Timing and Control Unit
Timing and control unit is a very important unit as it synchronizes the registers and flow of data through various registers and other units. This unit consists of an oscillator and controller sequencer which sends control signals needed for internal and external control of data and other units.
I/O Interface
An I/O interface is required whenever the I/O device is driven by the processor. The interface must have necessary logic to interpret the device address generated by the processor. If different data formats are being exchanged, the interface must be able to convert serial data to parallel form and vice-versa. There are direct and register MOV operations. In direct addressing, the content of the specified address is moved to the accumulator. In register addressing, the contents of the source register is moved to the destination register (either A to B or vice versa).
STATE DIAGRAM
The IN instruction inputs a value and stores it into A. The IN state waits for the Enter key signal before looping back to the START state. In doing so, several values can be read in correctly by having multiple input statements in the program. Notice that after the Enter signal is asserted, there is a zero state that waits for the Enter signal to be de-asserted, i.e. for the Enter key to be released.

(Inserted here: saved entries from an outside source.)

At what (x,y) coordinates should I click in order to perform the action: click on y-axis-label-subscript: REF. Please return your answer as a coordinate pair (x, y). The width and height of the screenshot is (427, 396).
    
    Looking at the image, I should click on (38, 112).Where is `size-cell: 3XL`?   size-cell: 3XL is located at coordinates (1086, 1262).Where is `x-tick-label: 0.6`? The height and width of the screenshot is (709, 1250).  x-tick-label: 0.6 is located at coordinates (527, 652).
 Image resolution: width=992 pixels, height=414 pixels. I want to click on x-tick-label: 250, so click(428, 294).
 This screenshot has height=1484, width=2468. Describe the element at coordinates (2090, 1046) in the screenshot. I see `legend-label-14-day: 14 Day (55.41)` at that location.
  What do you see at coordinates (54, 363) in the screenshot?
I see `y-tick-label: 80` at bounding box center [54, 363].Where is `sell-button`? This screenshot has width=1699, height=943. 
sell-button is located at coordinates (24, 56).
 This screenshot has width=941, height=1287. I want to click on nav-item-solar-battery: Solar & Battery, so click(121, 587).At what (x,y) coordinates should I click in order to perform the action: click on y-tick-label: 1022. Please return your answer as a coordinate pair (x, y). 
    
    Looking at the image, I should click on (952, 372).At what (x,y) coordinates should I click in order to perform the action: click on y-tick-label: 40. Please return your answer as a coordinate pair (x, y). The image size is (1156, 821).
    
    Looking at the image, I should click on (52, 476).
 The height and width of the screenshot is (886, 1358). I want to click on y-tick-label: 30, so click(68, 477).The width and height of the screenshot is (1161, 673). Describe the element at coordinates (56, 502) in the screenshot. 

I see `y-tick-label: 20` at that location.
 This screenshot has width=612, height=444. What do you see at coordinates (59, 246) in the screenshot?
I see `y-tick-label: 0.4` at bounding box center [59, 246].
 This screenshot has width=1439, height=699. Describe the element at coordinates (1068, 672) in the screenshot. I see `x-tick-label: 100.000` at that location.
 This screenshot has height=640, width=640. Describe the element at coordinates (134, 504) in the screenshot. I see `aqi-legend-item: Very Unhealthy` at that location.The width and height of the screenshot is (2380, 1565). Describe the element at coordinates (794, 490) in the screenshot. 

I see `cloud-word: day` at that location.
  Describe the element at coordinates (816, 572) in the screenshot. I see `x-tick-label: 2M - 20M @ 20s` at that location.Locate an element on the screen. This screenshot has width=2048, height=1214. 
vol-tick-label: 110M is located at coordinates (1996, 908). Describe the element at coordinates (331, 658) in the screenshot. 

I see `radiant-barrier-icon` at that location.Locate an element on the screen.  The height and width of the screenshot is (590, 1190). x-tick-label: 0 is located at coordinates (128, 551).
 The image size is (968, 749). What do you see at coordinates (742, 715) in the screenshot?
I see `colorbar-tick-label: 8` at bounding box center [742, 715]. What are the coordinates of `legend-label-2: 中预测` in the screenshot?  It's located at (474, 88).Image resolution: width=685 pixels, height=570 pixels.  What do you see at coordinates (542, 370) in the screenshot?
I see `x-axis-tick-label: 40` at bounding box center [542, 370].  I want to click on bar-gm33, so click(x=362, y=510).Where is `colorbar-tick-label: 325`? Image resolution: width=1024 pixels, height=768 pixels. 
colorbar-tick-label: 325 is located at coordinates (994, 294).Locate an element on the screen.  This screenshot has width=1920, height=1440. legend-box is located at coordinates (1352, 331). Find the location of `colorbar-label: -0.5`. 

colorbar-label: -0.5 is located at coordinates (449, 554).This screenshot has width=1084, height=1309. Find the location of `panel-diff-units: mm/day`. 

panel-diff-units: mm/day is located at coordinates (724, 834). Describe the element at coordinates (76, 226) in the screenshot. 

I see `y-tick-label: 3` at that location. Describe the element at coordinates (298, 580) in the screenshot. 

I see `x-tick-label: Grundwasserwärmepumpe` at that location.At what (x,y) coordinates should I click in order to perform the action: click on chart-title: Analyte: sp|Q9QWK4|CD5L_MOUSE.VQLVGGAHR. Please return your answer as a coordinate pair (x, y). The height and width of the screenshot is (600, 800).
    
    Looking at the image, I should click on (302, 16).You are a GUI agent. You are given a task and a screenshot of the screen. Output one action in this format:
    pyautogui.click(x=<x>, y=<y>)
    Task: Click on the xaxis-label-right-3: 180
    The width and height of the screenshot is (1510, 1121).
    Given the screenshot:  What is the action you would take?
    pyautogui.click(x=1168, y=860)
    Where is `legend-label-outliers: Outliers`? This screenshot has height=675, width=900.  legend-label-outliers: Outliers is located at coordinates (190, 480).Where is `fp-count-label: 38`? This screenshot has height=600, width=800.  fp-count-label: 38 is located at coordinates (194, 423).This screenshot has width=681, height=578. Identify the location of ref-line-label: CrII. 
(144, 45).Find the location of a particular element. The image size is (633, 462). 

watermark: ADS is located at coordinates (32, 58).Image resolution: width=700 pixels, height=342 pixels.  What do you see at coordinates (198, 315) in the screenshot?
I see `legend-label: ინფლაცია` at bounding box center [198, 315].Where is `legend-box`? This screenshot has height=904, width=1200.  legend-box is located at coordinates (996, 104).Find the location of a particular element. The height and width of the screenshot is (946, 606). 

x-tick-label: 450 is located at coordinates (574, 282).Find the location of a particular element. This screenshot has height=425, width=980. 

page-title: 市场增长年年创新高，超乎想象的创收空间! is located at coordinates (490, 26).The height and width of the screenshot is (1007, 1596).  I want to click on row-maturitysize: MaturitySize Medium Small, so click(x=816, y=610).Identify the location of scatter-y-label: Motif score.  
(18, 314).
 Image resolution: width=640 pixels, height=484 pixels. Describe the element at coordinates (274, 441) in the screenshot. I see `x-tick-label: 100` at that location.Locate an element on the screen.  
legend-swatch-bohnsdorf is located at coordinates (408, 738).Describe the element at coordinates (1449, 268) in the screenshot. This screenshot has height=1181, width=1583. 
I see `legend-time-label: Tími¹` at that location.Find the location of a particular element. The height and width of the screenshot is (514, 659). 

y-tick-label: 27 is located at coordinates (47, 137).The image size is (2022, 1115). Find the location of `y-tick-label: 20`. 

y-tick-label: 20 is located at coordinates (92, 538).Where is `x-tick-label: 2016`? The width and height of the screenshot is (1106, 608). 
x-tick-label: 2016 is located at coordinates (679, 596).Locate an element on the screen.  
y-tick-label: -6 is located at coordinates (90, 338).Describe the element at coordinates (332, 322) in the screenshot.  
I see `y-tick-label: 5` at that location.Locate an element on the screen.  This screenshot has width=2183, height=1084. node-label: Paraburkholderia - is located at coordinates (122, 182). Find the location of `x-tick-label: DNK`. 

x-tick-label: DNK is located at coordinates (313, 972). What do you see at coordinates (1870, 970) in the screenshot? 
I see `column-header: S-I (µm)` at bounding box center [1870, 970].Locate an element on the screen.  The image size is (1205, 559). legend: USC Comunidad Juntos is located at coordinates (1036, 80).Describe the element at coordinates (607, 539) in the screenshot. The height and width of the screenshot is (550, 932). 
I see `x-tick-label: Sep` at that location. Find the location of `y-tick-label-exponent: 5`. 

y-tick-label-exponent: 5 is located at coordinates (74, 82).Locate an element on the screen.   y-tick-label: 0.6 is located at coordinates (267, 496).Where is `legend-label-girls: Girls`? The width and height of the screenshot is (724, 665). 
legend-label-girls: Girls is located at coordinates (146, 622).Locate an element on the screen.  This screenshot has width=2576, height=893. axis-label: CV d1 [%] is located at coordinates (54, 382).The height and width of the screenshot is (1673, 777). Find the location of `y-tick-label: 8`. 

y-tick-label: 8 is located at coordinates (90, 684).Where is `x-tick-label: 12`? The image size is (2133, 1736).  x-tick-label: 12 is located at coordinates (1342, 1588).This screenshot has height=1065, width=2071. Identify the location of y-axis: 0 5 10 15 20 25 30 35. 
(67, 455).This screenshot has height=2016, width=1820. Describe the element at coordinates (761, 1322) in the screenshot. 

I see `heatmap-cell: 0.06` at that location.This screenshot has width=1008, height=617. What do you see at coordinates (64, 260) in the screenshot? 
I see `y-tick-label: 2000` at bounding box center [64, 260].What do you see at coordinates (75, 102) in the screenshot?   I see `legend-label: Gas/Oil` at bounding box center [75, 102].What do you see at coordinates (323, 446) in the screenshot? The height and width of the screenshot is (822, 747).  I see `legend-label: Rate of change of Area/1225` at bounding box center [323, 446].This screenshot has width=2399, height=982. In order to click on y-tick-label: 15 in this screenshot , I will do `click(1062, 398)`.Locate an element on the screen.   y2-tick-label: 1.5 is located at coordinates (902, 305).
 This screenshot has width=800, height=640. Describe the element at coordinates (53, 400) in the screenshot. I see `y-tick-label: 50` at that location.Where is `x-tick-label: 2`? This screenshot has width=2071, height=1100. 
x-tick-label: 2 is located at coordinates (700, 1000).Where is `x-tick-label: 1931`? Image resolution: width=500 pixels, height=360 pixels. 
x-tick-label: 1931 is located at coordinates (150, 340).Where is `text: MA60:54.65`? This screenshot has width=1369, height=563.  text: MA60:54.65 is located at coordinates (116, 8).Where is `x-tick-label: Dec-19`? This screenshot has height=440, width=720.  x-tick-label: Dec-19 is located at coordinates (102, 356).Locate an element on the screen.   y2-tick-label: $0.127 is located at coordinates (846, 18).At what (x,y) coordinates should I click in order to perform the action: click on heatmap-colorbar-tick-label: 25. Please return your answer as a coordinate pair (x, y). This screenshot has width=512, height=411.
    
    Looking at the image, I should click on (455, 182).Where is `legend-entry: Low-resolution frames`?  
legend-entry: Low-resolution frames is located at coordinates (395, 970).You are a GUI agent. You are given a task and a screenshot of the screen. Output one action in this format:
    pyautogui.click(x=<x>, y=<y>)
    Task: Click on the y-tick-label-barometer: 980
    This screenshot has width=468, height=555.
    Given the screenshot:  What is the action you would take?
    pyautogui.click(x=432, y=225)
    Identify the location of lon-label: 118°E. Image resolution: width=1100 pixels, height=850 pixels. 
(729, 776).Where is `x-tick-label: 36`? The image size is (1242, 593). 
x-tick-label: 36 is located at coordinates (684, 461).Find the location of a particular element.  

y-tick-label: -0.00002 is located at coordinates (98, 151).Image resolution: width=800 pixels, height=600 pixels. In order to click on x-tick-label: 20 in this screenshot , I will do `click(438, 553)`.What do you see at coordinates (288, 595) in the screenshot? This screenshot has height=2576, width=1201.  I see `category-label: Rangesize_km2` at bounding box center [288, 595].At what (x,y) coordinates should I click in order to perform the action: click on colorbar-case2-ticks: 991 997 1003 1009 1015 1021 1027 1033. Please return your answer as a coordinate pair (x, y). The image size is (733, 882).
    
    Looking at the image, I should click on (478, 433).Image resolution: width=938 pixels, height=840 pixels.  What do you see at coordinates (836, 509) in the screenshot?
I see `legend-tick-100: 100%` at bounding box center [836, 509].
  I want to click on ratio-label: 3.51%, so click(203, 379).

The OUT instruction copies the content of the accumulator to the output port.
The JMP instruction loads the PC with the specified address of the IR. The JZ instruction loads the PC with the specified address if A is zero. Loading the PC with a new address simply causes the CPU to jump to this new memory location. The JNZ (Jump Not Zero) instruction tests to see if the value in A is equal to 0 or not. If A is equal to 0, then nothing is done. If A is not equal to 0, then the last four bits of the instruction, designated as addr in the encoding, is loaded into the PC. The four bits, addr, represent a memory address. When this value is loaded into the PC, we are essentially performing a jump to this new memory address, since the value stored in the PC is the location for the next fetch operation.
NOP instruction performs no operation.
The INC and DEC instructions increment and decrement the content of A by 1 respectively, and store the result back into Accumulator.
Once the FSM enters the HALT state, it unconditionally loops back to the HALT state, giving the impression that the CPU has halted. Table - Here two eight bit numbers at alu input pins reg_a_data_in (00001110) and reg_b_data_in (00000001) are added together and the result (00001111) appears in the output pin a_move. 
Simulation Result for Addition
SYNTHESIS RESULTS
Design Summary
CONCLUSIONS
In this paper, the design and the development of a basic 8-bit microcontroller has been discussed.